L’esplosione dei contagi dovuti alla pandemia in atto nel mondo continua a portare effetti anche nel mondo del calcio. Nonostante un susseguirsi di nuovi protocolli AntiCovid emanati dalla Figc il virus continua a creare problemi nel calcio italiano a tutti i livelli compresa la serie A.

Nella massima serie calcistica italiana si è assistito al rinvio di numerose gare a seguito di numerosi casi esplosi nei team coinvolti. Si sono su queste fattispecie creati dibattiti su diversi aspetti coinvolti: dai problemi di adeguamento dei protocolli Figc ai gravi danni economici patiti dalle società a seguito delle perdite dovute alla riduzione delle presenze negli stadi ad una eventuale ridiscussione degli introiti tv, all’impossibilità, stando alle dichiarazioni di diversi dirigenti, di assicurare attraverso l’impiego di ragazzi delle formazioni giovanili Primavera la stessa competitività tecnica al campionato.

Proprio quest’ultimo aspetto colpisce non poco. Premesso che sia naturale la necessità di ricorrere a giovani già formati e pronti per essere impiegati nel massimo torneo, ritengo sia opportuno approfondire sulle motivazioni che spingono alcuni dirigenti a tali affermazioni.

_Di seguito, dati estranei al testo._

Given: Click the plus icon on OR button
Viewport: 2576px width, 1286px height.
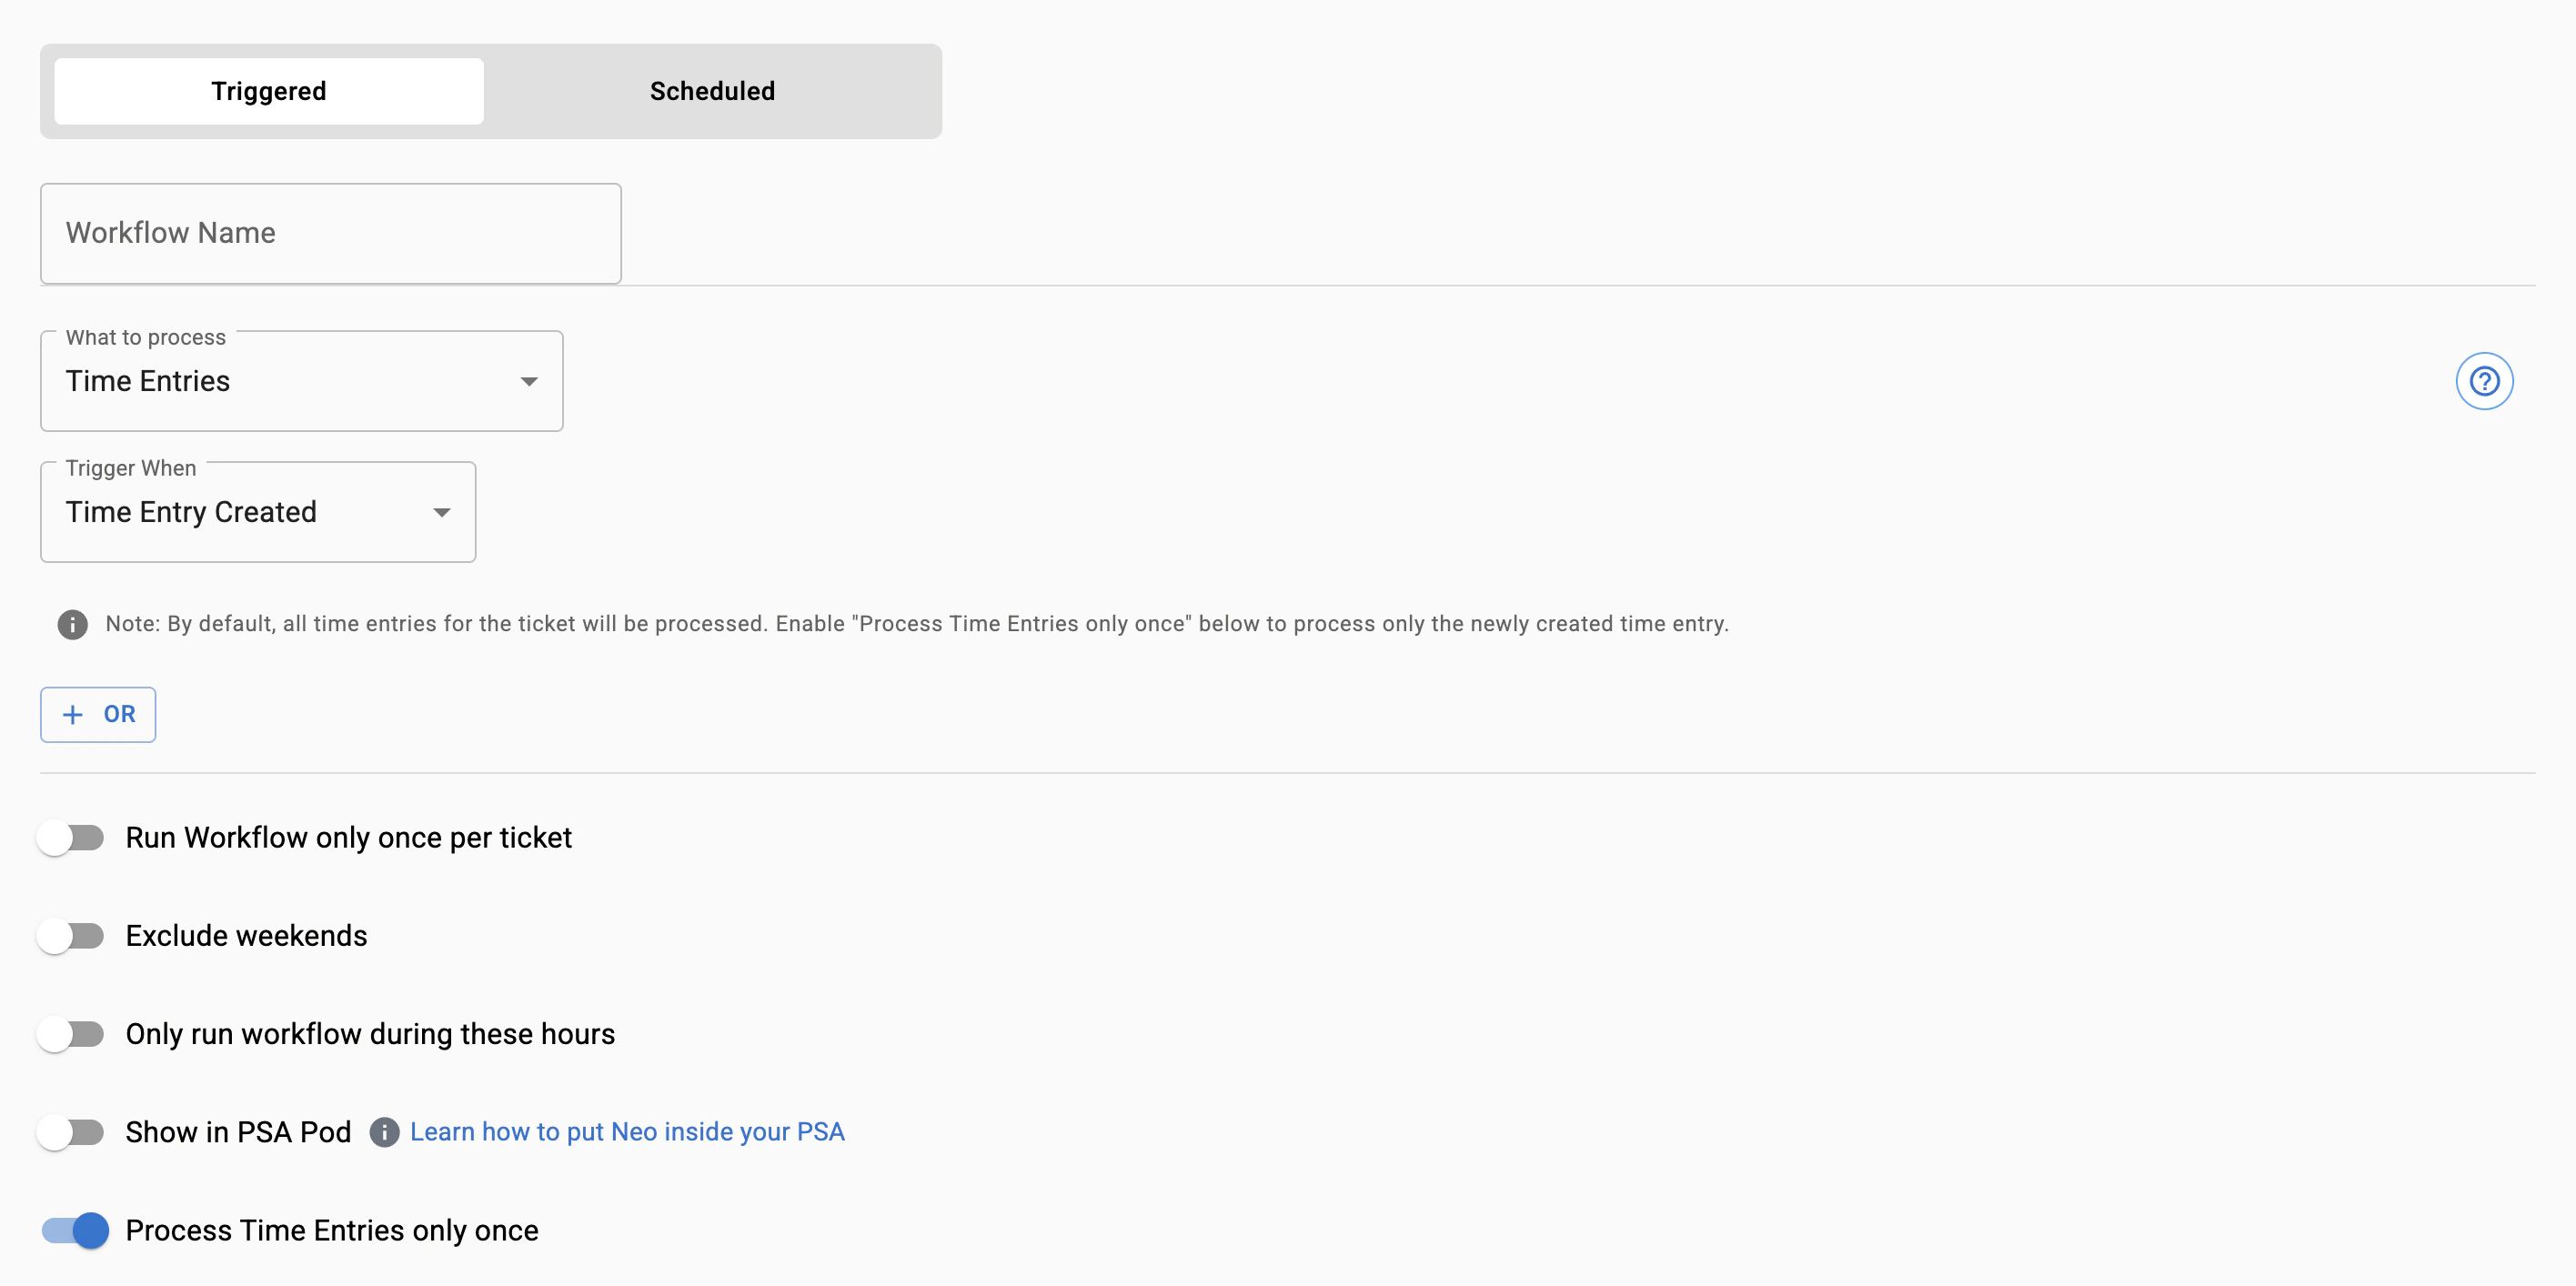Looking at the screenshot, I should click(73, 714).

Affermare infatti che in questo modo non si è competitivi significa in vero “ammettere” l’inadeguatezza attuale del sistema calcio a formare giovani già pronti per il debutto in prima squadra. Si preferisce nella maggioranza dei casi girare in prestito i giovani formati in altre formazioni per poi eventualmente andare a riprenderli in seconda battuta ma in vero, come insegnano settori giovanili come quelli dell’Empoli e dell’Atalanta (esempi di società virtuose in tal senso), tirar fuori giovani pronti e competitivi in prima squadra è possibile.

Il Problema allora è legato agli investimenti umani tecnici ed economici delle società nei settori giovanili. Troppe società trascurano il proprio settore giovanile portandolo avanti come un peso necessario ma è invece fondamentale tornare a pensare ad esso come una vera e concreta opportunità di crescita dell’intera società anche in termini economici.

Questo concetto anzi dovrebbe essere propedeutico ad ogni società che aspira ad essere virtuosa in termini economici e tecnici. Innegabile che alla base di tale trascuratezza vi siano diverse cause. In primo luogo i tempi lunghi per la formazione: pur di non attendere i tempi della formazione del giovane calciatore si punta tutto sulla prima squadra considerandola slegata dalla realtà del settore giovanile perché si ritiene (sbagliando) che in fondo solo essa ha valenza.

In secondo luogo l’aspetto economico: un buon settore giovanile necessita d’investimenti in strutture, in tecnici, nei giovani ed in figure dirigenziali, scouting che oltre la competenza ed i giusti valori umani(essenziali) abbiano a cuore la crescita dei giovani non anteponendo i propri interessi personali a questo fine.

Ulteriore causa risiede nel mercato estero e nel meccanismo delle plusvalenze: si preferisce il prestito ed il rientro per produrre plusvalenze o più semplicemente ci si rivolge a giovani provenienti dai mercati esteri. In verità la pandemia ci dovrebbe ricordare che a valere sono le cose semplici ed in realtà il calcio ha bisogno di riacquistare un po’ di semplicità.

In fondo alla base di un buon settore giovanile calcistico vi è la visione d’insieme di un calcio oculato fondato sull’idea di formare e crescere i propri giocatori e l’idea è come un seme che ha bisogno di tutte le condizioni per germogliare e nel tempo produrre frutti: nel caso dei giovani in primis pazienza ed a seguire meritocrazia, competenza, valori umani. Insomma cose semplici che in fondo vanno rivalutate per aiutare un calcio malato, indebitato, pieno di problemi e sempre meno meritocratico.